:: THE TASK ::
Scan the listing below for the word "agent" and copy every line that has it.

[INPUT RECORDS Boundary: Start]

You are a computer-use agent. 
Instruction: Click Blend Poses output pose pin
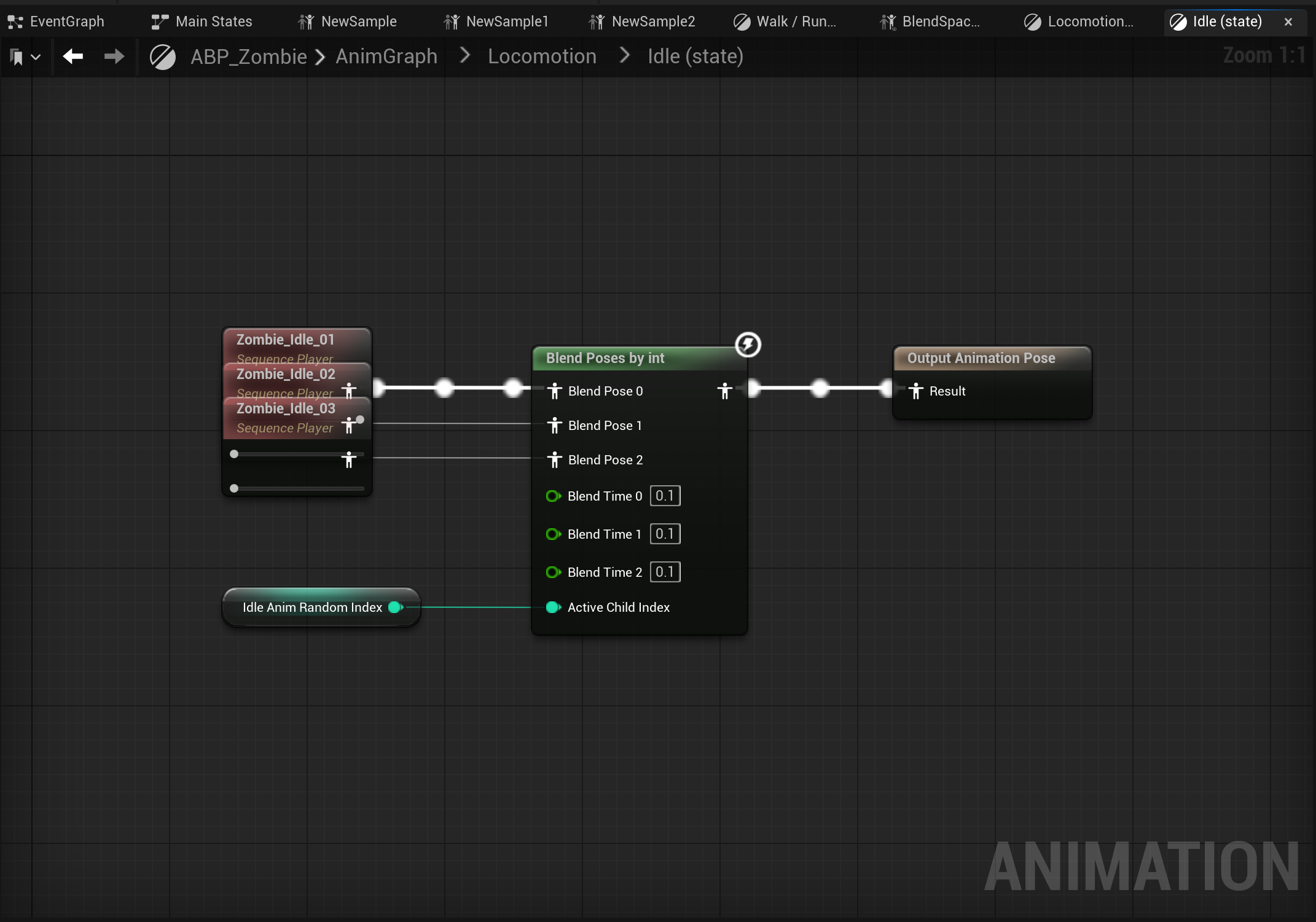point(724,391)
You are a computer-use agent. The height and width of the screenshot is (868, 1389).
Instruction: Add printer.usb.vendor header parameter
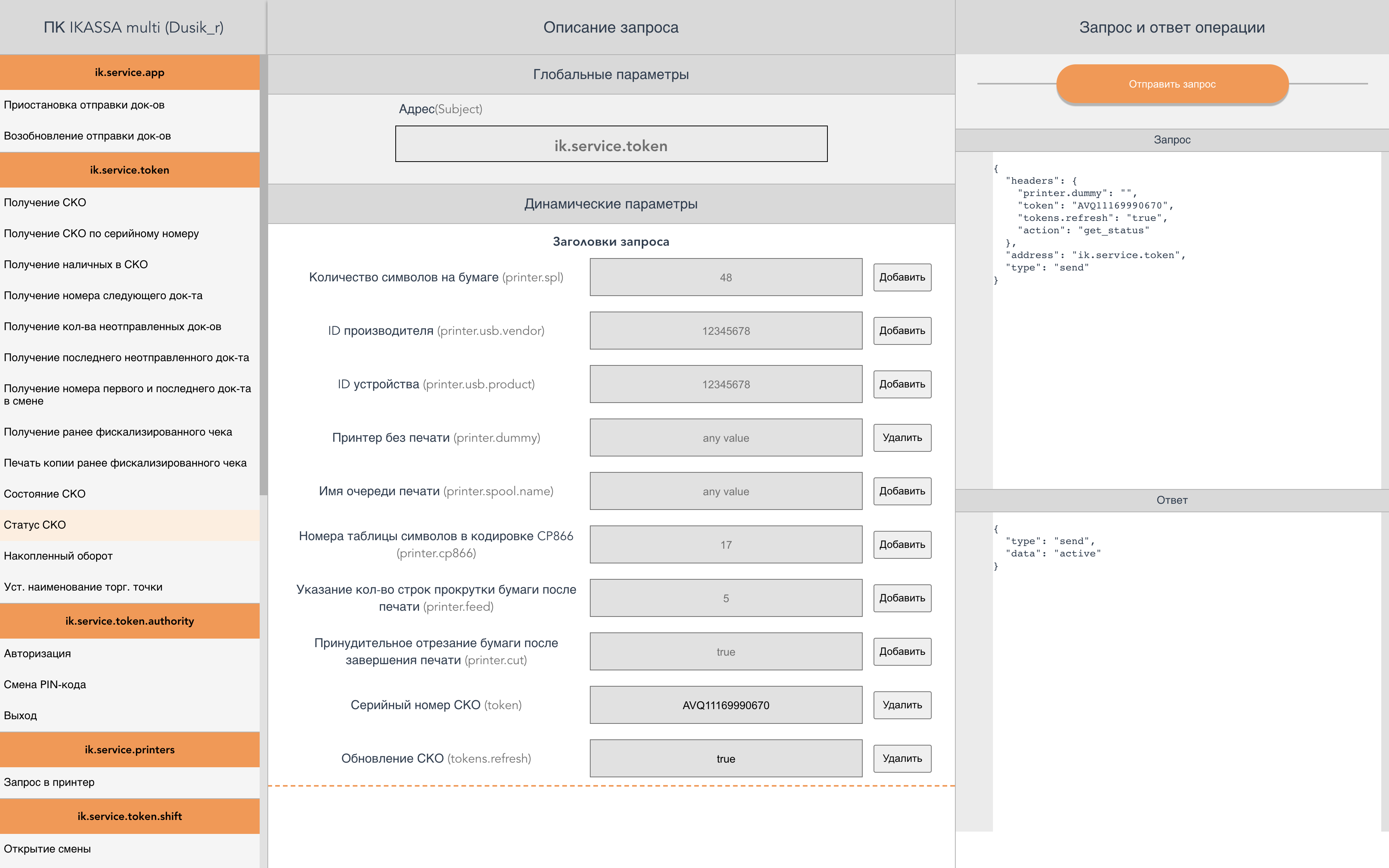(902, 331)
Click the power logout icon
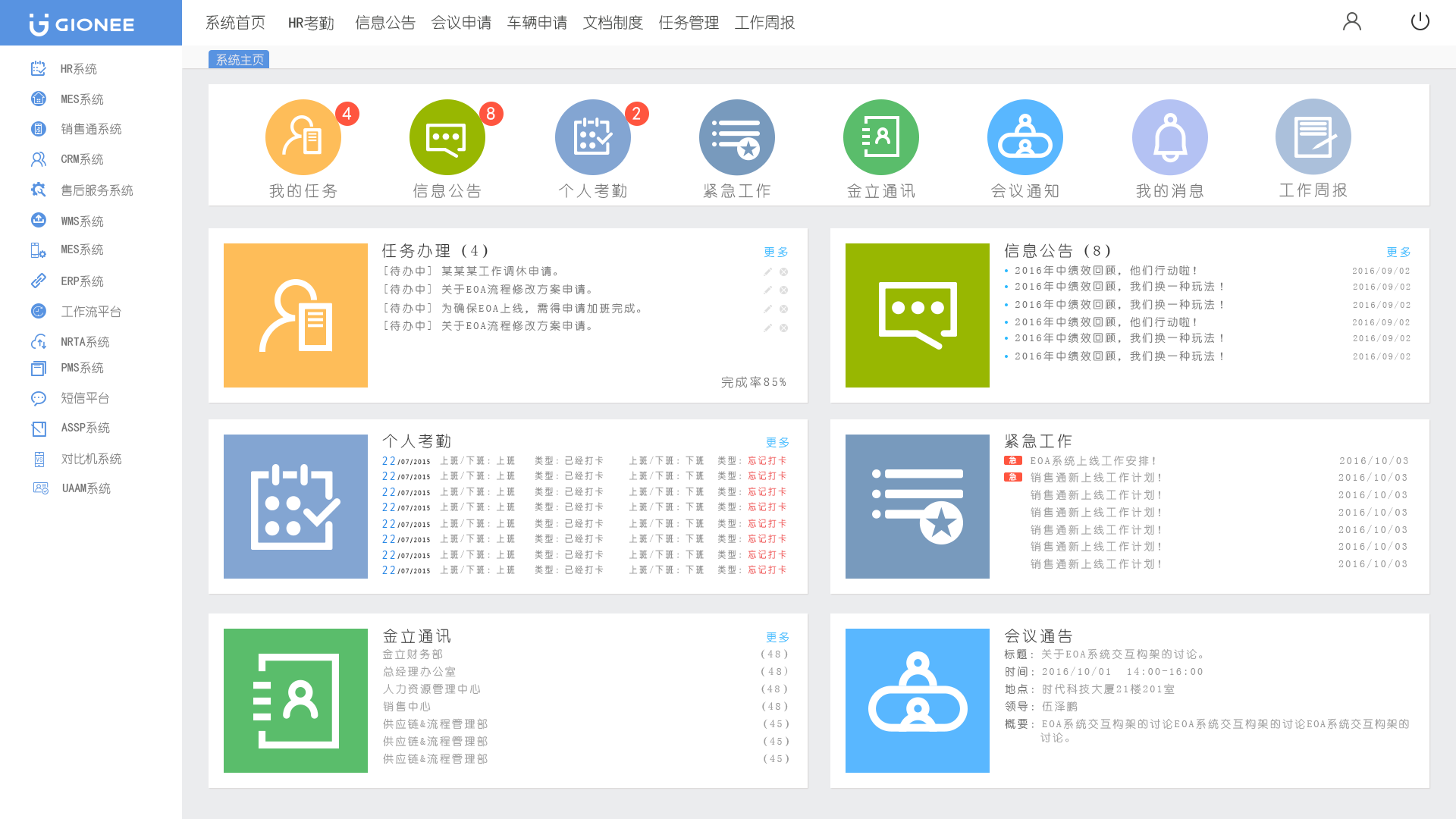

[INPUT RECORDS Boundary: End]

:: SOLUTION TO THIS PROBLEM ::
You are a computer-use agent. 
You are a computer-use agent. The height and width of the screenshot is (868, 1389).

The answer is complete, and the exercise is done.